The heart of the matter: how advances in medical physics impact cardiology

10 Dec 2024 Tami Freeman
Hannah Smith from the University of Oxford
Diagnostic disparity Hannah Smith from the University of Oxford discussed why women having heart attacks are more likely to be misdiagnosed than men.

Medical physics techniques play a key role in all areas of cardiac medicine – from the use of advanced imaging methods and computational modelling to visualize and understand heart disease, to the development and introduction of novel pacing technologies.  At a recent meeting organised by the Institute of Physics’ Medical Physics Group, experts in the field discussed some of the latest developments in cardiac imaging and therapeutics, with a focus on transitioning technologies from the benchtop to the clinic.

Monitoring metabolism

The first speaker, Damian Tyler from the University of Oxford described how hyperpolarized MRI can provide “a new window on the reactions of life”. He discussed how MRI – most commonly employed to look at the heart’s structure and function – can also be used to characterize cardiac metabolism, with metabolic MR studies helping us understand cardiovascular disease, assess drug mechanisms and guide therapeutic interventions.

In particular, Tyler is studying pyruvate, a compound that plays a central role in the body’s metabolism of glucose. He explained that 13C MR spectroscopy is ideal for studying pyruvate metabolism, but its inherent low signal-to-noise ratio makes it unsuitable for rapid in vivo imaging. To overcome this limitation, Tyler uses hyperpolarized MR, which increases the sensitivity to 13C-enriched tracers by more than 10,000 times and enables real-time visualization of normal and abnormal metabolism.

As an example, Tyler described a study using hyperpolarized 13C MR spectroscopy to examine cardiac metabolism in diabetes, which is associated with an increased risk of heart disease. Tyler and his team examined the downstream metabolites of 13C-pyruvate (such as 13C-bicarbonate and 13C-lactate) in subjects with and without type 2 diabetes. They found reduced bicarbonate levels in diabetes and increased lactate, noting that the bicarbonate to lactate ratio could provide a diagnostic marker.

Among other potential clinical applications, hyperpolarized MR could be used to detect inflammation following a heart attack, elucidate the mechanism of drugs and accelerate new drug discovery, and provide an indication of whether a patient is likely to develop cardiotoxicity from chemotherapy. It can also be employed to guide therapeutic interventions by imaging ischaemia in tissue and assess cardiac perfusion after heart attack.

“Hyperpolarized MRI offers a safe and non-invasive way to assess cardiac metabolism,” Tyler concluded. “There are a raft of potential clinical applications for this emerging technology.”

Changing the pace

Alongside the introduction of new and improved diagnostic approaches, researchers are also developing and refining treatments for cardiac disorders. One goal is to create an effective treatment for heart failure, an incurable progressive condition in which the heart can’t pump enough blood to meet the body’s needs. Current therapies can manage symptoms, but cannot treat the underlying disease or prevent progression. Ashok Chauhan from Ceryx Medical told delegates how the company’s bio-inspired pacemaker aims to address this shortfall.
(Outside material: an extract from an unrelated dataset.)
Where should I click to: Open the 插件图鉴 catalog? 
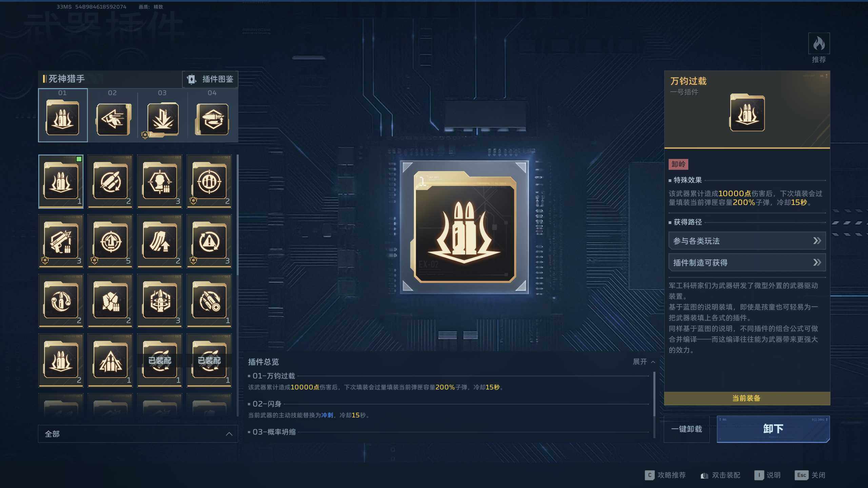(x=210, y=79)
In healthy hearts, Chauhan explained, the heart rate changes in response to breathing, in a mechanism called respiratory sinus arrythmia (RSA). This natural synchronization is frequently lost in patients with heart failure. Ceryx has developed a pacing technology that aims to treat heart failure by resynchronizing the heart and lungs and restoring RSA.
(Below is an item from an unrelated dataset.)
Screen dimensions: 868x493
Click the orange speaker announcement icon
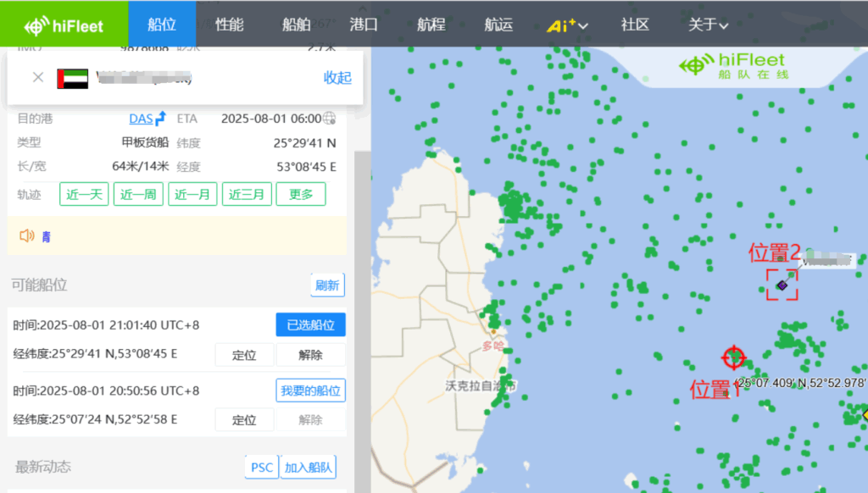[x=27, y=235]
Ashok Chauhan from Ceryx Medical

The device works by monitoring the cardiorespiratory system in real time and using RSA inputs to generate stimulation signals in real time. Early trials in large animals demonstrated that RSA pacing increased cardiac output and ejection fraction compared with monotonic (constant) pacing. Last month, Ceryx begun the first in-human trials of its pacing technology, using an external pacemaker to assess the safety of the device.

Eliminating sex bias

Later in the day, Hannah Smith from the University of Oxford presented a fascinating talk entitled “Women’s hearts are superior and it’s killing them”.

Smith told a disturbing tale of an elderly man with chest pain, who calls an ambulance and undergoes electrocardiography (ECG) that shows he is having a heart attack. He is rushed to hospital to unblock his artery and restore cardiac function. His elderly wife also feels unwell, but her ECG only shows slight abnormality. She is sent for blood tests that eventually reveal she was also having a severe heart attack – but the delay in diagnosis led to permanent cardiac damage.

The fact is that women having heart attacks are more likely to be misdiagnosed and receive less aggressive treatment than men, Smith explained. This is due to variations in the size of the heart and differences in the distances and angles between the heart and the torso surface, which affect the ECG readings used to diagnose heart attack.

To understand the problem in more depth, Smith developed a computational tool that automatically reconstructs torso ventricular anatomy from standard clinical MR images. Her goal was to identify anatomical differences between males and females, and examine their impact on ECG measurements.

Using clinical data from the UK Biobank (around 1000 healthy men and women, and 84 women and 341 men post-heart attack), Smith modelled anatomies and correlated these with the respective ECG data. She found that the QRS complex (the signal for the heart to start contracting) was about 6 ms longer in healthy males than healthy females, attributed to the smaller heart volume in females. This is significant as it implies that the mean QRS duration would have to increase by a larger percentage for women than men to be diagnosed as elevated.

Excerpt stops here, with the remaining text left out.